Cultural Leadership - book review

School Administrator, Jan, 1994 by William G. Keane

How do we improve schools? Pass legislation? Move to site-based management? Adopt new curricula? Empower teachers? The search for the "magic bullet" to improve education has a long and largely futile history.

Cultural Leadership: The Culture of Excellence in Education offers a compelling argument that lasting improvement in schools will occur only after a sustained effort to help teachers and principals take individual responsibility for their own personal development. This activity will lead to organizational improvement, the authors claim, if staff see how such personal growth contributes to a more effective institution for themselves and for students.

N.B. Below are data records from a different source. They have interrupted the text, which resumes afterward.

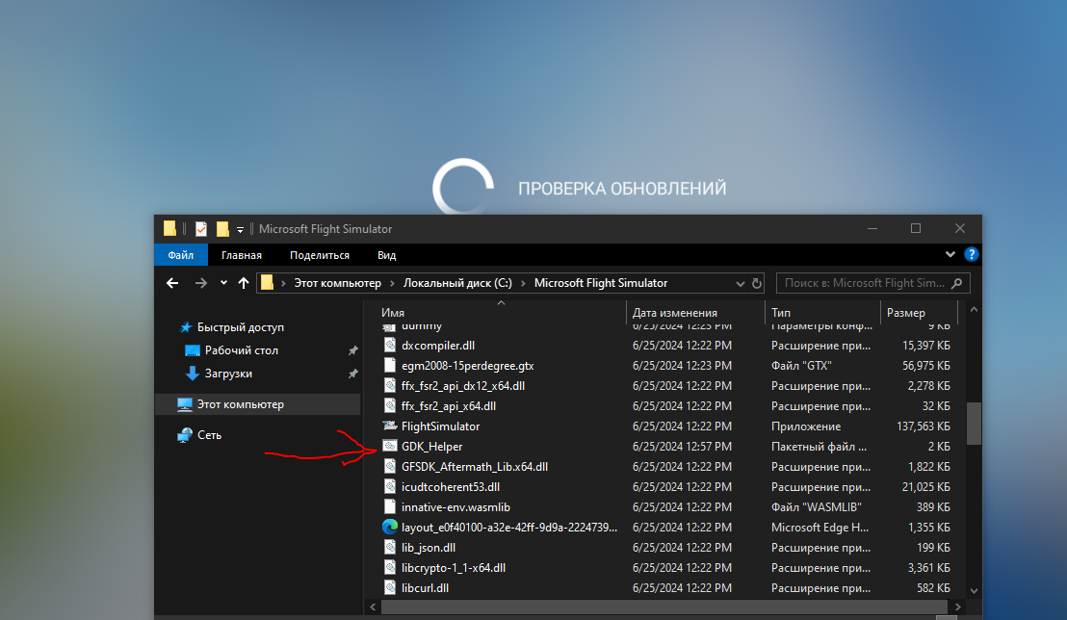Click the search box for Microsoft Flight Simulator
This screenshot has width=1067, height=620.
865,283
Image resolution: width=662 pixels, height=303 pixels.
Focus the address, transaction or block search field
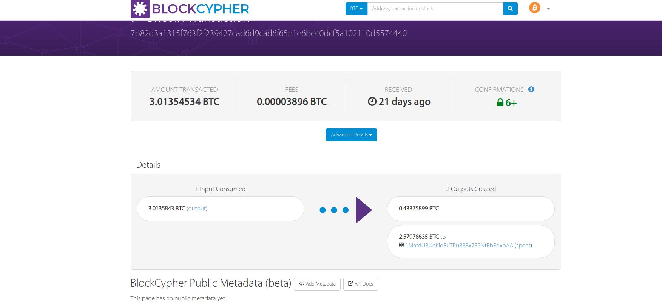[435, 9]
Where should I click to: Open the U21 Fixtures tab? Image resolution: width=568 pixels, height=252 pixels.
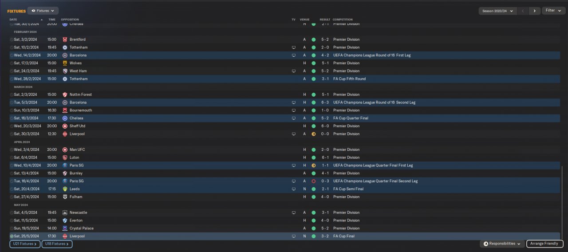click(25, 244)
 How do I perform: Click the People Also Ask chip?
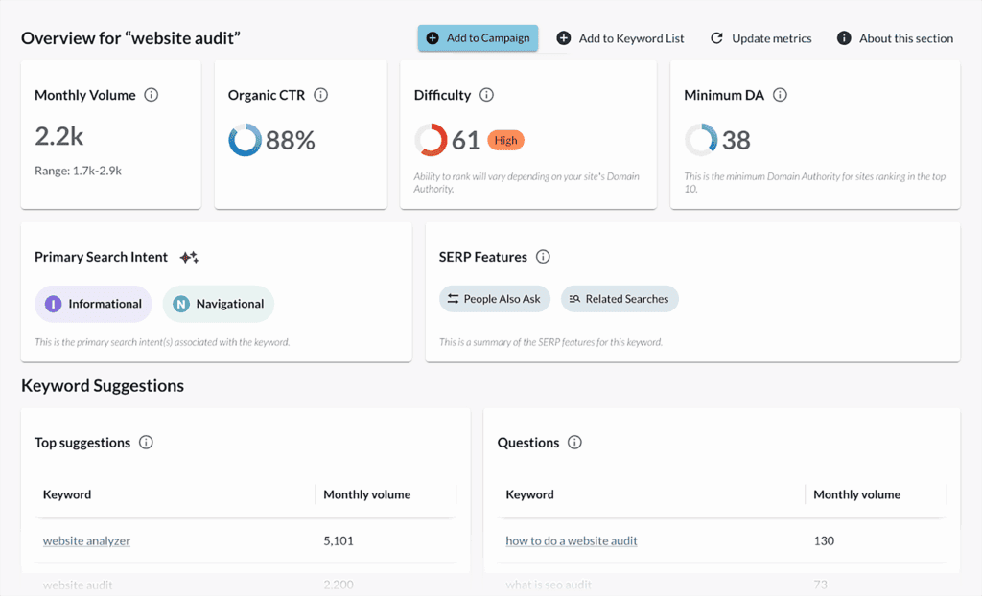(493, 299)
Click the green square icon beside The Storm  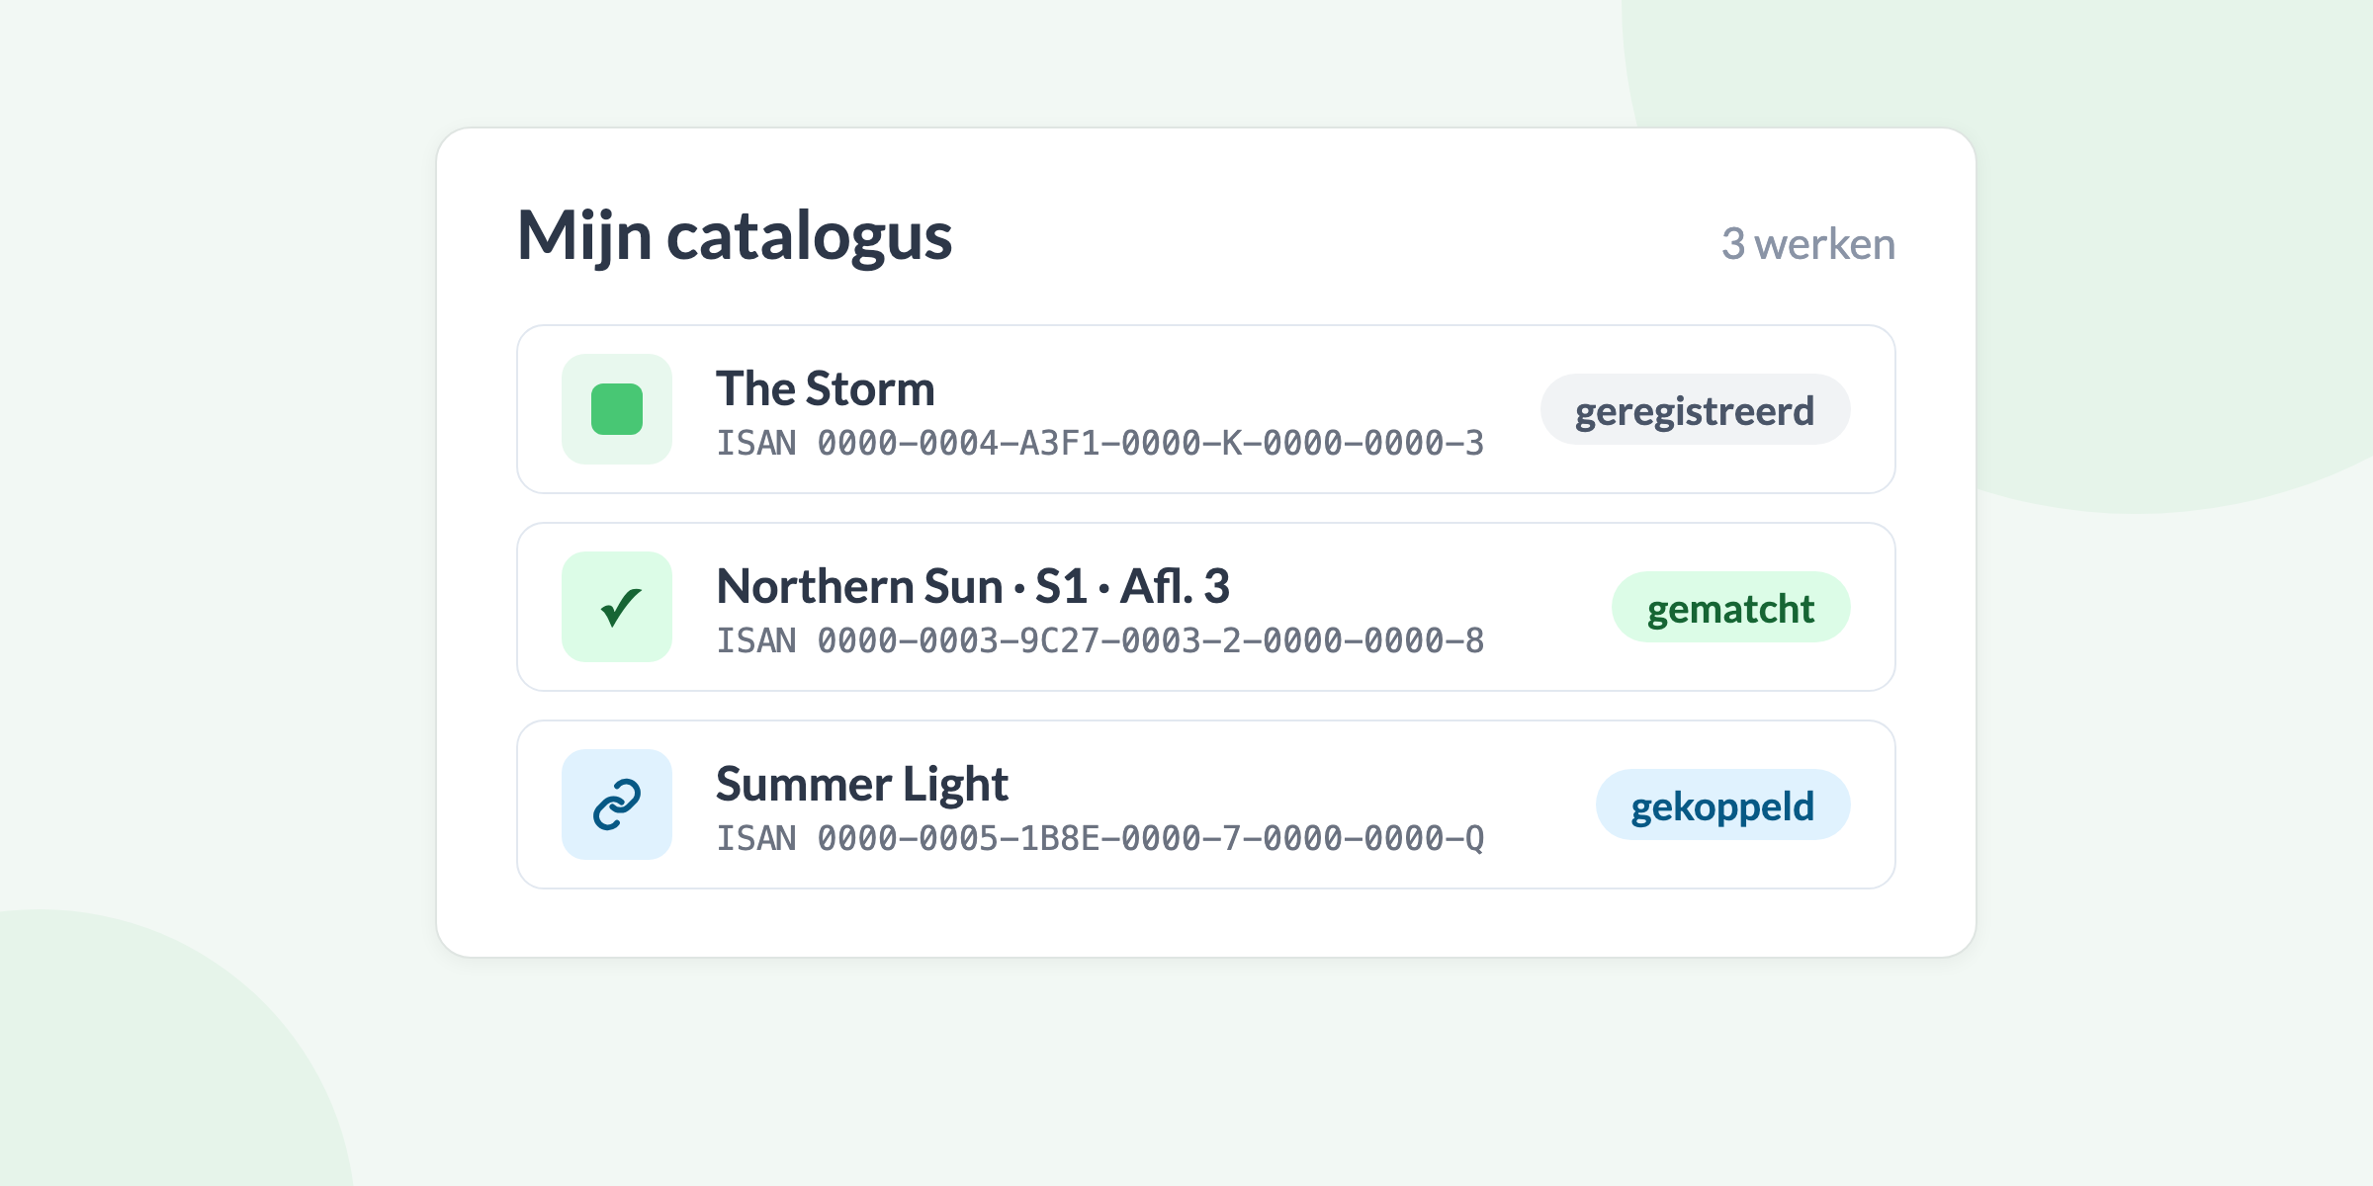tap(617, 409)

The book is an outgrowth of the School Administrators Fellowship Program sponsored by the Danforth Foundation since 1973. Authors Donn W. Gresso, associate professor of educational administration at East Tennessee State University, and William G. Cunningham, professor of educational leadership and counseling at Old Dominion University, say they had "a strong desire to analyze and document the underlying reasons for the success of this very popular and effective program."

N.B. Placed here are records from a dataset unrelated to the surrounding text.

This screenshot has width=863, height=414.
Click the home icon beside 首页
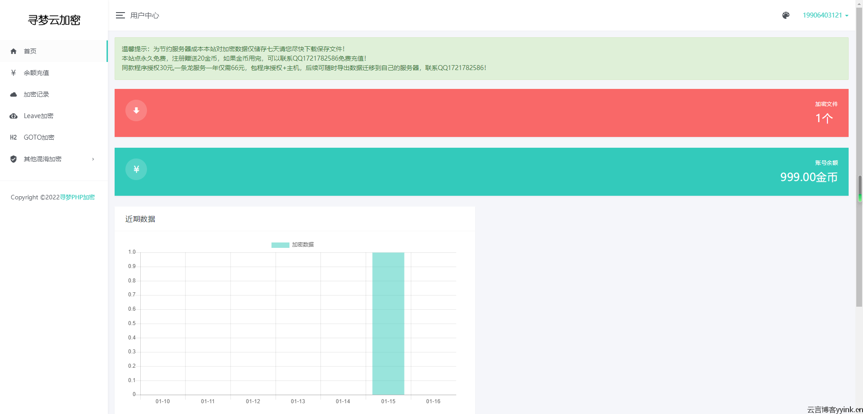coord(13,51)
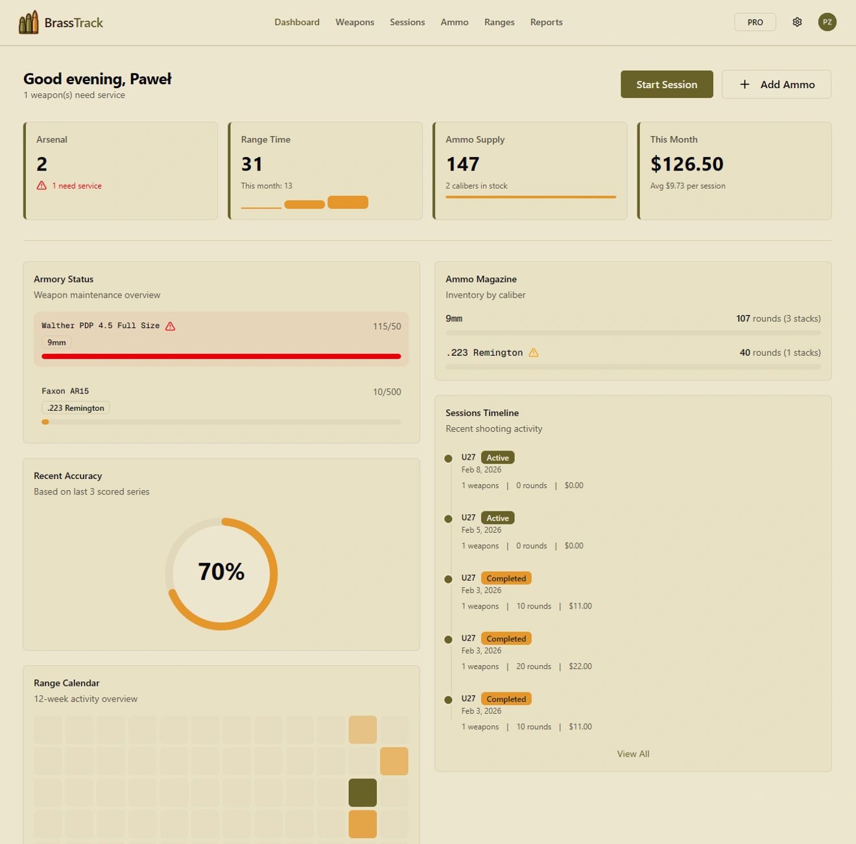Open View All sessions
This screenshot has height=844, width=856.
pyautogui.click(x=632, y=753)
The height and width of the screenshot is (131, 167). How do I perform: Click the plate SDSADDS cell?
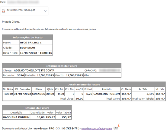coord(39,94)
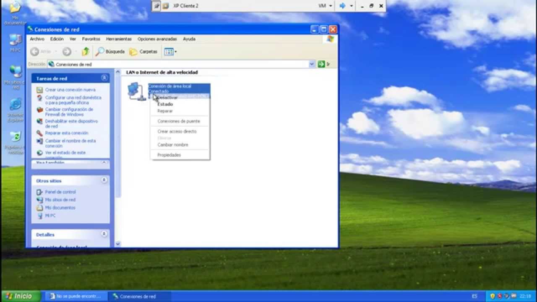Screen dimensions: 537x302
Task: Click Crear una conexión nueva link
Action: 70,90
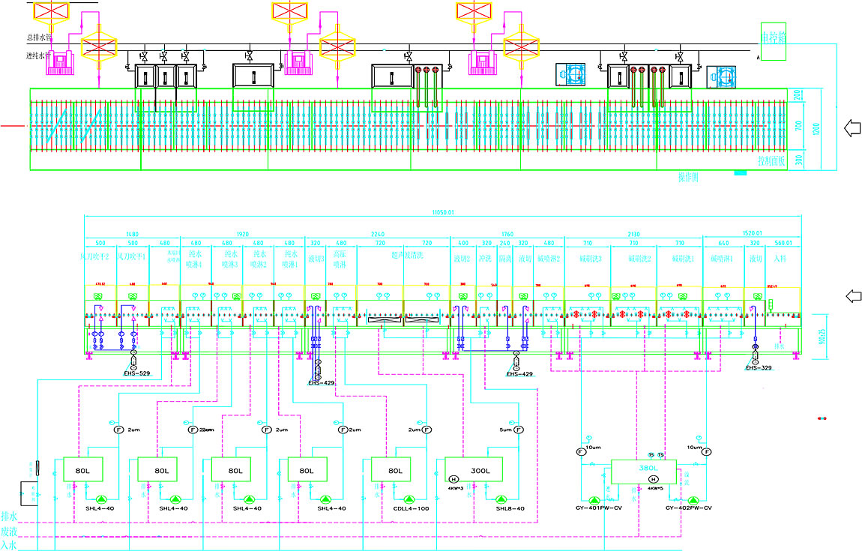Click the upper hollow left-pointing arrow
Screen dimensions: 862x551
click(x=853, y=127)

The first two chapters discuss the context of American education and the culture of selected school systems that were successful in implementing excellence. The next nine chapters analyze the cultural attributes that appear to encourage and support continuous improvement.

The book's editing leaves something to be desired. Milbrey McLaughlin, cited in one chapter, becomes Mifrey McLaughlin in another and Mifrey McLaughlin in the name index. McLaughlin, a woman, is identified as a man.

(Cultural Leadership: The Culture of Excellence in Education by William G. Cunningham and Donn W. Gresso, Allyn & Bacon, 160 Gould St., Needham Heights, Mass. 02194, 1993, 285 pp. with index, $39.95 hardcover)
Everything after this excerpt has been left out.